Sur la route


KAN - BANGKOK

Il était là, assis par terre et absorbé par ses dessins, au milieu de la fourmilière thaïlandaise, dans une de ces rues perpétuellement animée et débordante. Seul élément immobile et silencieux de la rue, des piles de feuilles devant lui, il aurait pu passer inaperçu.

En me baissant, j’ai découvert son monde. Un monde suspendu, au bord du néant.

Fillettes, poupées, geishas dont on ne voit que le bas des kimonos, les créations de KAN se balancent du haut de la feuille dans le vide. Elles oscillent entre l’enfance et la mort, entre les bords et le trait.

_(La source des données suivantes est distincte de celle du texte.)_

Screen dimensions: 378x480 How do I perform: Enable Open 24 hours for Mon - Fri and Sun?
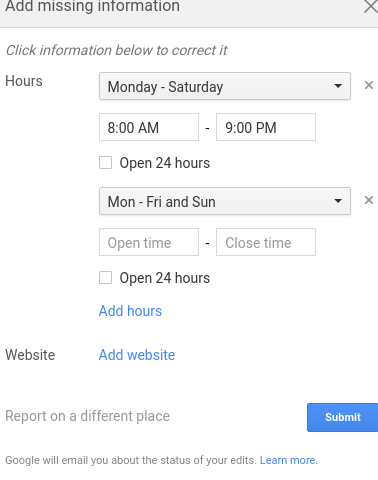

L’agitation de la ville se brise sur le récif de KAN accroupit par terre. Le contraste entre la densité urbaine et les périmètres de vide qu’il creuse sur sa feuille est saisissant.

La ligne fine semble un fil : celui, ininterrompu, où s'accrochent les fillettes, et qui court de leur visage évidé au noeud de leurs chaussures. Celui qui tisse les motifs linéaires des kimonos. Des kimonos que l'on penserait vides, ainsi suspendus, mais animés par le ballet de pieds chaussés de geta.

Quelle étrangeté…
Sont-elles pendues ou suspendues ? Vivantes ou mortes?

Et cette "poupée" au genou de la plus petite, quelle blessure dissimule-t-elle?

Concentré et gorgé de l’énergie de la ville, Kan travaille à vive allure. Les piles de dessins grossissent devant lui, les fillettes se multiplient, le trottoir bientôt est surpeuplé.

Parfois, comme une respiration, KAN laisse sa main improviser des formes tentaculaires, sorte d’ébullition organique, criblée de traits et pustules noirs, qui rampent sur la feuille.

La population au trait d’encre qui naît de la main de KAN, sans visage, sans yeux, participe d’une autre réalité, d’un autre monde. Elle interroge, questionne silencieusement, montre des blessures mais sans se plaindre, dévoile sa fragilité mais la pare de motifs finement ciselés.